December 27, 2005 | Gifts & Grants

Grant Funds Schizophrenia Study

CHICAGO --- D. James Surmeier, Nathan Smith Davis Professor and chair of physiology at Northwestern University Feinberg School of Medicine, has received a five-year, $1.5 million grant from the National Institute of Mental Health to study how the brain adapts to drugs used to treat schizophrenia.

The award is part of a larger $12 million grant to form a multi-institutional Silvio O. Conte Center for the Neuroscience of Mental Disorders.
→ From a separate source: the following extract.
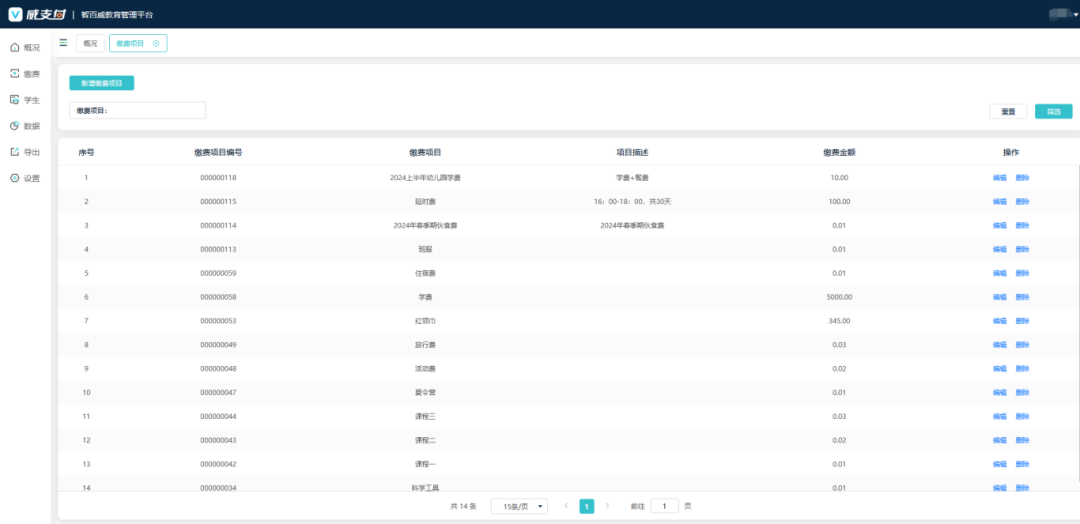Open 导出 export section in sidebar

(24, 152)
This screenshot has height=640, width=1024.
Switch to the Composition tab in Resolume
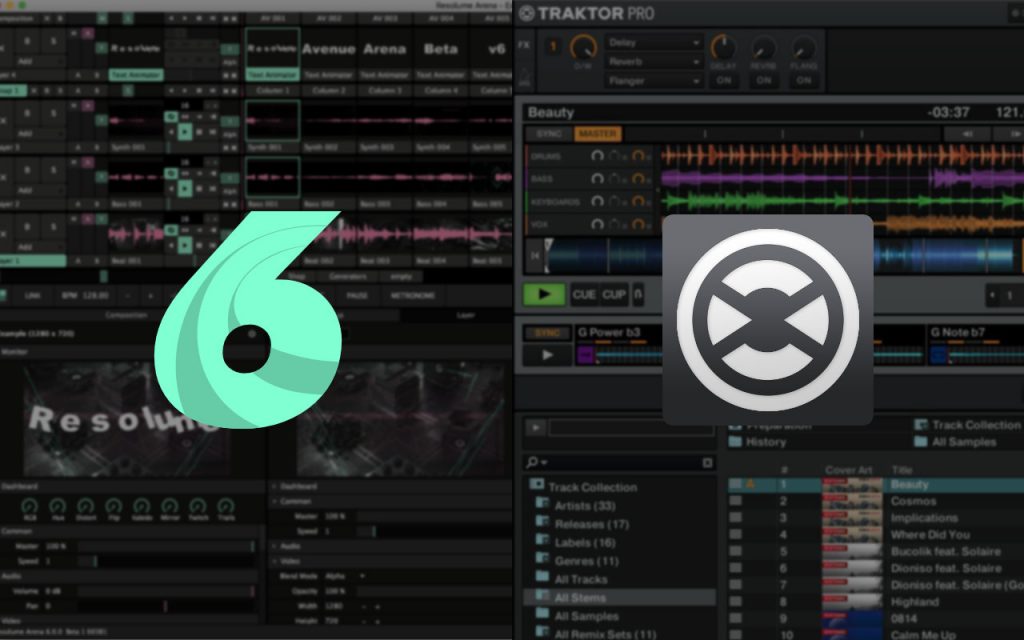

The center is headed by Nobel Prize Laureate Paul Greengard of Rockefeller University.

Surmeier and his laboratory group will characterize how neurons in the prefrontal cortex and striatum adapt to neuroleptics, drugs used in the treatment of schizophrenia.
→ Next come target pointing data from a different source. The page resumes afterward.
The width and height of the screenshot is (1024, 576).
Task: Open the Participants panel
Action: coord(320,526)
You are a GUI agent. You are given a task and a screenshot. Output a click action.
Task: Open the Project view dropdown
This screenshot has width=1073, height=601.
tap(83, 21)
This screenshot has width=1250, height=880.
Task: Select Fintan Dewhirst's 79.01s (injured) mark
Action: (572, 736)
Using a broad combination of optical, electrophysiological and molecular approaches, his group will focus on how the typical and atypical neuroleptics reshape the way in which cortical and striatal neurons process synaptic signals underlying cognition.

Surmeier’s research team draws not only on the resources of the Feinberg School but also those of Nelson Spruston, associate professor of neurobiology and physiology, Weinberg College of Arts and Sciences at Northwestern University, a renowned leader in the neurobiology of synaptic processing.